▶ To do
Every record must be repeated exactly, with no omission.

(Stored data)
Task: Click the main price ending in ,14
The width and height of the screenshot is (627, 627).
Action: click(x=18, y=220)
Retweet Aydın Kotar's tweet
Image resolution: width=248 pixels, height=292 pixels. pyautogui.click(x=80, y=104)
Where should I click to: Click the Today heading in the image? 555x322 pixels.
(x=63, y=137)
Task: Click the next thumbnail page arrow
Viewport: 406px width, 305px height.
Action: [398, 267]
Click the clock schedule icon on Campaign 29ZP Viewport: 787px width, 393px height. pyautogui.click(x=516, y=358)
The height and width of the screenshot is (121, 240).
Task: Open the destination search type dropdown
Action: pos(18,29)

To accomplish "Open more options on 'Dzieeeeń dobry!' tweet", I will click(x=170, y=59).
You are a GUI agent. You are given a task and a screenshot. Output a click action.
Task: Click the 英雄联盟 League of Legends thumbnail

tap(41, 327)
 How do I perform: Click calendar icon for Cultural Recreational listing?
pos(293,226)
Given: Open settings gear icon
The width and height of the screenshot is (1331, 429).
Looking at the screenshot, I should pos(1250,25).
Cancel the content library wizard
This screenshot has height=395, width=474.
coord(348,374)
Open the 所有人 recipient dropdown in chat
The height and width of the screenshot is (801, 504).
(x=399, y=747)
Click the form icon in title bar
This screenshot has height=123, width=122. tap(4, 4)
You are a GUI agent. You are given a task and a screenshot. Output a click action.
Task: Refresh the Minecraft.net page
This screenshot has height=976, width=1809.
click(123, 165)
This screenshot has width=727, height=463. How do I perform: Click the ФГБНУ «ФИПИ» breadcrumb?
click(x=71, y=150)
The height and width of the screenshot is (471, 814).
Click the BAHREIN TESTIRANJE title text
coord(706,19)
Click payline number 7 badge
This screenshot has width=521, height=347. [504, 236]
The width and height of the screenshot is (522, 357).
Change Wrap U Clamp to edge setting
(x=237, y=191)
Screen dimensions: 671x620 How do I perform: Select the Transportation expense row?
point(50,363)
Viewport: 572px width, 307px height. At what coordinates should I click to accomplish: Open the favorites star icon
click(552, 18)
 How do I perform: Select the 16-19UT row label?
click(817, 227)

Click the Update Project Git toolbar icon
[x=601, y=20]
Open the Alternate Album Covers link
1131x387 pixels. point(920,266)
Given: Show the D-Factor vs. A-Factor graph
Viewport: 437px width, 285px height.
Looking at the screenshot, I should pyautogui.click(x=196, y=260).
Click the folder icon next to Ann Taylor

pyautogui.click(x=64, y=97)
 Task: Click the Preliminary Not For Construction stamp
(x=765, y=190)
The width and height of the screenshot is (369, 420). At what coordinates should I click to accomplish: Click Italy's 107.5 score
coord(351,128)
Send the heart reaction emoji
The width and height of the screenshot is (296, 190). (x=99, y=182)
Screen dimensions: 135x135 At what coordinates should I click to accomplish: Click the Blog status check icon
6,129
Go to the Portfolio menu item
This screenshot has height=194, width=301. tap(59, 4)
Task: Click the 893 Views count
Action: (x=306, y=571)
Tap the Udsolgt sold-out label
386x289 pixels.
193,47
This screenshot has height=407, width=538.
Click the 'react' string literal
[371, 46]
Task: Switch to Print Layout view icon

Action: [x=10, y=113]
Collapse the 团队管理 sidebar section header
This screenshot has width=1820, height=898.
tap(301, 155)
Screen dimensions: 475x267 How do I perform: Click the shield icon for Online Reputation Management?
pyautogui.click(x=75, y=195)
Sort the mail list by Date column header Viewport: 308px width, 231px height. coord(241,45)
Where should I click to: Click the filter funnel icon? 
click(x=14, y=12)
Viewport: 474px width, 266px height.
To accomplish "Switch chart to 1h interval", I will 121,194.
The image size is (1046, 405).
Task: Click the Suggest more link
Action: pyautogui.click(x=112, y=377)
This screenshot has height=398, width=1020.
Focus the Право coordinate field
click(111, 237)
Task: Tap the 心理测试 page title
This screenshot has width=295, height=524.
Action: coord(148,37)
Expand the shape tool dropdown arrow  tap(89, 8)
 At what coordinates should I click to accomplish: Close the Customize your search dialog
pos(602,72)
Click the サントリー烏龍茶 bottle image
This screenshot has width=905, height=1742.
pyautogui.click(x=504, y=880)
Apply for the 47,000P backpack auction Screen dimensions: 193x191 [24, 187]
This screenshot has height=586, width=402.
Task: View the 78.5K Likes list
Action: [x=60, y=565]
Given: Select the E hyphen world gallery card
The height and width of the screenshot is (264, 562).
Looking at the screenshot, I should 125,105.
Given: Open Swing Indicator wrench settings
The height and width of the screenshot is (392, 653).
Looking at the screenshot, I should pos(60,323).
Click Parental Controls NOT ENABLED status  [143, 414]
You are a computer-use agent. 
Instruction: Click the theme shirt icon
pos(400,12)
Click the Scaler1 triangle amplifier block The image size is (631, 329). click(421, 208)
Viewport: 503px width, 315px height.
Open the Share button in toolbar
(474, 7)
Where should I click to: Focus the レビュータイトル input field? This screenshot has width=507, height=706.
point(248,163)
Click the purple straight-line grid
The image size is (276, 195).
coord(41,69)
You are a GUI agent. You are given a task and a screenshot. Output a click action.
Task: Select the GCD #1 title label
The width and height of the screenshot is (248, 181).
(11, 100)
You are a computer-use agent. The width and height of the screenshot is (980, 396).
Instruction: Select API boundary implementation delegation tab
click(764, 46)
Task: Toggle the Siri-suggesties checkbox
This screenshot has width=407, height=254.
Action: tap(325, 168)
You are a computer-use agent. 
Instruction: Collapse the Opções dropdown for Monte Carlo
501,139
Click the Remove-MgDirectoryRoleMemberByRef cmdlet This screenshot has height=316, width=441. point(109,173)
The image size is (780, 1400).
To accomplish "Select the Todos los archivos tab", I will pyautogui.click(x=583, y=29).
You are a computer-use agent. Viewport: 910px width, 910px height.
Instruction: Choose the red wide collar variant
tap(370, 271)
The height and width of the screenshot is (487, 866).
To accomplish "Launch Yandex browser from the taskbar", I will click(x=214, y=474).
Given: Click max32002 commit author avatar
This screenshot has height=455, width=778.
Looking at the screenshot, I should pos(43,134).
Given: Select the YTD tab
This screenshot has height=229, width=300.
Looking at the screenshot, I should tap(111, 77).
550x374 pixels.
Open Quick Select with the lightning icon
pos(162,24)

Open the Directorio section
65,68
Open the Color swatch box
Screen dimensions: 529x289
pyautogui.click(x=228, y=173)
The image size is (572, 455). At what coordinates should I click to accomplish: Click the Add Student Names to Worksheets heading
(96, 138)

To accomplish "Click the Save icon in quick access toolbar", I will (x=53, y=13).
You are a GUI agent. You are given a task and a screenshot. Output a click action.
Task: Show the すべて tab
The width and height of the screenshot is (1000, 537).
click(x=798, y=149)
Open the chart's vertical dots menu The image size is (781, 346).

▶ Task response
Task: Click the main price ending in ,14
The width and height of the screenshot is (627, 627).
Action: click(x=18, y=220)
Retweet Aydın Kotar's tweet
Image resolution: width=248 pixels, height=292 pixels. pyautogui.click(x=80, y=104)
Where should I click to: Click the Today heading in the image? 555x322 pixels.
(x=63, y=137)
Task: Click the next thumbnail page arrow
Viewport: 406px width, 305px height.
Action: [398, 267]
Click the clock schedule icon on Campaign 29ZP Viewport: 787px width, 393px height. pyautogui.click(x=516, y=358)
The height and width of the screenshot is (121, 240).
Task: Open the destination search type dropdown
Action: pos(18,29)

To accomplish "Open more options on 'Dzieeeeń dobry!' tweet", I will click(x=170, y=59).
You are a GUI agent. You are given a task and a screenshot. Output a click action.
Task: Click the 英雄联盟 League of Legends thumbnail

tap(41, 327)
 How do I perform: Click calendar icon for Cultural Recreational listing?
pos(293,226)
Given: Open settings gear icon
The width and height of the screenshot is (1331, 429).
Looking at the screenshot, I should pos(1250,25).
Cancel the content library wizard
This screenshot has height=395, width=474.
coord(348,374)
Open the 所有人 recipient dropdown in chat
The height and width of the screenshot is (801, 504).
(x=399, y=747)
Click the form icon in title bar
This screenshot has height=123, width=122. tap(4, 4)
You are a GUI agent. You are given a task and a screenshot. Output a click action.
Task: Refresh the Minecraft.net page
This screenshot has height=976, width=1809.
click(123, 165)
This screenshot has width=727, height=463. How do I perform: Click the ФГБНУ «ФИПИ» breadcrumb?
click(x=71, y=150)
The height and width of the screenshot is (471, 814).
Click the BAHREIN TESTIRANJE title text
coord(706,19)
Click payline number 7 badge
This screenshot has width=521, height=347. [504, 236]
The width and height of the screenshot is (522, 357).
Change Wrap U Clamp to edge setting
(x=237, y=191)
Screen dimensions: 671x620 How do I perform: Select the Transportation expense row?
point(50,363)
Viewport: 572px width, 307px height. At what coordinates should I click to accomplish: Open the favorites star icon
click(552, 18)
 How do I perform: Select the 16-19UT row label?
click(817, 227)

Click the Update Project Git toolbar icon
[x=601, y=20]
Open the Alternate Album Covers link
1131x387 pixels. point(920,266)
Given: Show the D-Factor vs. A-Factor graph
Viewport: 437px width, 285px height.
Looking at the screenshot, I should pyautogui.click(x=196, y=260).
Click the folder icon next to Ann Taylor

pyautogui.click(x=64, y=97)
 Task: Click the Preliminary Not For Construction stamp
(x=765, y=190)
The width and height of the screenshot is (369, 420). At what coordinates should I click to accomplish: Click Italy's 107.5 score
coord(351,128)
Send the heart reaction emoji
The width and height of the screenshot is (296, 190). (x=99, y=182)
Screen dimensions: 135x135 At what coordinates should I click to accomplish: Click the Blog status check icon
6,129
Go to the Portfolio menu item
This screenshot has height=194, width=301. tap(59, 4)
Task: Click the 893 Views count
Action: (x=306, y=571)
Tap the Udsolgt sold-out label
386x289 pixels.
193,47
This screenshot has height=407, width=538.
Click the 'react' string literal
[371, 46]
Task: Switch to Print Layout view icon

Action: [x=10, y=113]
Collapse the 团队管理 sidebar section header
This screenshot has width=1820, height=898.
tap(301, 155)
Screen dimensions: 475x267 How do I perform: Click the shield icon for Online Reputation Management?
pyautogui.click(x=75, y=195)
Sort the mail list by Date column header Viewport: 308px width, 231px height. coord(241,45)
Where should I click to: Click the filter funnel icon? 
click(x=14, y=12)
Viewport: 474px width, 266px height.
To accomplish "Switch chart to 1h interval", I will 121,194.
The image size is (1046, 405).
Task: Click the Suggest more link
Action: pyautogui.click(x=112, y=377)
This screenshot has height=398, width=1020.
Focus the Право coordinate field
click(111, 237)
Task: Tap the 心理测试 page title
This screenshot has width=295, height=524.
Action: coord(148,37)
Expand the shape tool dropdown arrow  tap(89, 8)
 At what coordinates should I click to accomplish: Close the Customize your search dialog
pos(602,72)
Click the サントリー烏龍茶 bottle image
This screenshot has width=905, height=1742.
pyautogui.click(x=504, y=880)
Apply for the 47,000P backpack auction Screen dimensions: 193x191 [24, 187]
This screenshot has height=586, width=402.
Task: View the 78.5K Likes list
Action: [x=60, y=565]
Given: Select the E hyphen world gallery card
The height and width of the screenshot is (264, 562).
Looking at the screenshot, I should 125,105.
Given: Open Swing Indicator wrench settings
The height and width of the screenshot is (392, 653).
Looking at the screenshot, I should pos(60,323).
Click Parental Controls NOT ENABLED status  [143, 414]
You are a computer-use agent. 
Instruction: Click the theme shirt icon
pos(400,12)
Click the Scaler1 triangle amplifier block The image size is (631, 329). click(421, 208)
Viewport: 503px width, 315px height.
Open the Share button in toolbar
(474, 7)
Where should I click to: Focus the レビュータイトル input field? This screenshot has width=507, height=706.
point(248,163)
Click the purple straight-line grid
The image size is (276, 195).
coord(41,69)
You are a GUI agent. You are given a task and a screenshot. Output a click action.
Task: Select the GCD #1 title label
The width and height of the screenshot is (248, 181).
(11, 100)
You are a computer-use agent. The width and height of the screenshot is (980, 396).
Instruction: Select API boundary implementation delegation tab
click(764, 46)
Task: Toggle the Siri-suggesties checkbox
This screenshot has width=407, height=254.
Action: tap(325, 168)
You are a computer-use agent. 
Instruction: Collapse the Opções dropdown for Monte Carlo
501,139
Click the Remove-MgDirectoryRoleMemberByRef cmdlet This screenshot has height=316, width=441. point(109,173)
The image size is (780, 1400).
To accomplish "Select the Todos los archivos tab", I will pyautogui.click(x=583, y=29).
You are a computer-use agent. Viewport: 910px width, 910px height.
Instruction: Choose the red wide collar variant
tap(370, 271)
The height and width of the screenshot is (487, 866).
To accomplish "Launch Yandex browser from the taskbar", I will click(x=214, y=474).
Given: Click max32002 commit author avatar
This screenshot has height=455, width=778.
Looking at the screenshot, I should pos(43,134).
Given: Select the YTD tab
This screenshot has height=229, width=300.
Looking at the screenshot, I should tap(111, 77).
550x374 pixels.
Open Quick Select with the lightning icon
pos(162,24)

Open the Directorio section
65,68
Open the Color swatch box
Screen dimensions: 529x289
pyautogui.click(x=228, y=173)
The image size is (572, 455). At what coordinates should I click to accomplish: Click the Add Student Names to Worksheets heading
(96, 138)

To accomplish "Click the Save icon in quick access toolbar", I will (x=53, y=13).
You are a GUI agent. You are given a task and a screenshot. Output a click action.
Task: Show the すべて tab
The width and height of the screenshot is (1000, 537).
click(x=798, y=149)
Open the chart's vertical dots menu The image size is (781, 346).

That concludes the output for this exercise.